──────── Excerpted passage ────────

Six new Jewish legislators will be joining 37 familiar faces as the 110th Congress convenes, making the total the highest-ever, according to Doug Bloomfield, a former legislative director for AIPAC.
"It's unprecedented that there have been so many [Jews] in so many positions of leadership in both houses," Bloomfield said, using a Jewish simile for how that fact will affect support for Israel: Like chicken soup, it won't hurt.
Other political analysts went further, saying that congressional backing of Israel would remain at least as strong it has been, if not stronger.
Among the familiar House faces on key committees will be Tom Lantos (D-Calif.) as chairman of the International Relations Committee (HIRC) and Gary Ackerman (D-NY) is set to be chair of the HIRC Middle East subcommittee. Nita Lowey (D-NY) should be chairing the appropriations subcommittee on foreign operations. Ackerman's and Lowey's appointments are expected to be officially announced within the next few days.
In the Senate, Joe Lieberman (I-Conn.) will head the Homeland Security and Governmental Affairs Committee, while Barbara Boxer (D-Calif.) is expected to take over the Foreign Affairs Middle East Subcommittee if unsuccessful presidential candidate John Kerry (D-Mass.) doesn't challenge her for the job.

──────── Information provided ────────

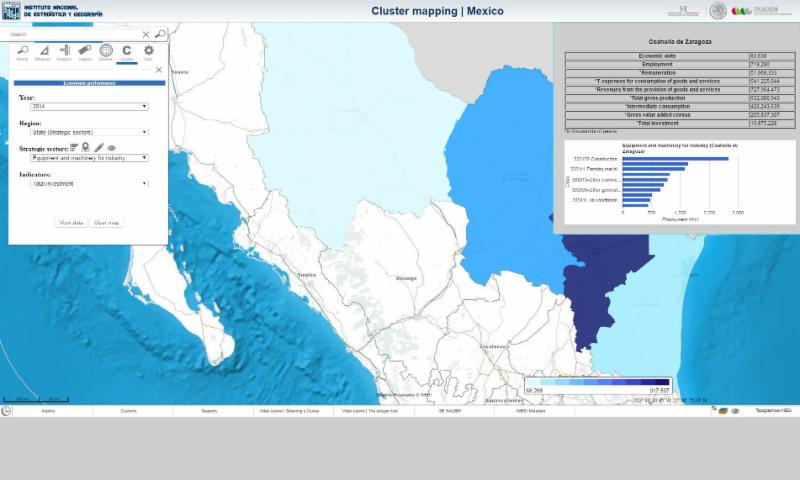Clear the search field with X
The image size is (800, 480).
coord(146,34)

────────

**Set of tasks**
- A) Explain why the article on Jewish legislators in the 110th Congress describes Barbara Boxer's leadership of the Foreign Affairs Middle East Subcommittee as expected rather than settled.
- B) Using the article on Jewish legislators in the 110th Congress, say whether each statement agrees with it: (i) Tom Lantos will chair the International Relations Committee; (ii) the appointments of Gary Ackerman and Nita Lowey have already been officially announced; (iii) Joe Lieberman will head the Homeland Security and Governmental Affairs Committee. Answer yes or no for each, and quote the deciding words.
- C) According to the article on Jewish legislators in the 110th Congress, what position did Doug Bloomfield formerly hold?

**Complete answers**
- A) Her taking over the subcommittee depends on John Kerry. The article says she is expected to get the post only if he "doesn't challenge her for the job."

- B)
(i) Yes: "Tom Lantos (D-Calif.) as chairman of the International Relations Committee (HIRC)"
(ii) No: "Ackerman's and Lowey's appointments are expected to be officially announced within the next few days."
(iii) Yes: "Joe Lieberman (I-Conn.) will head the Homeland Security and Governmental Affairs Committee"

- C) He was a legislative director for AIPAC.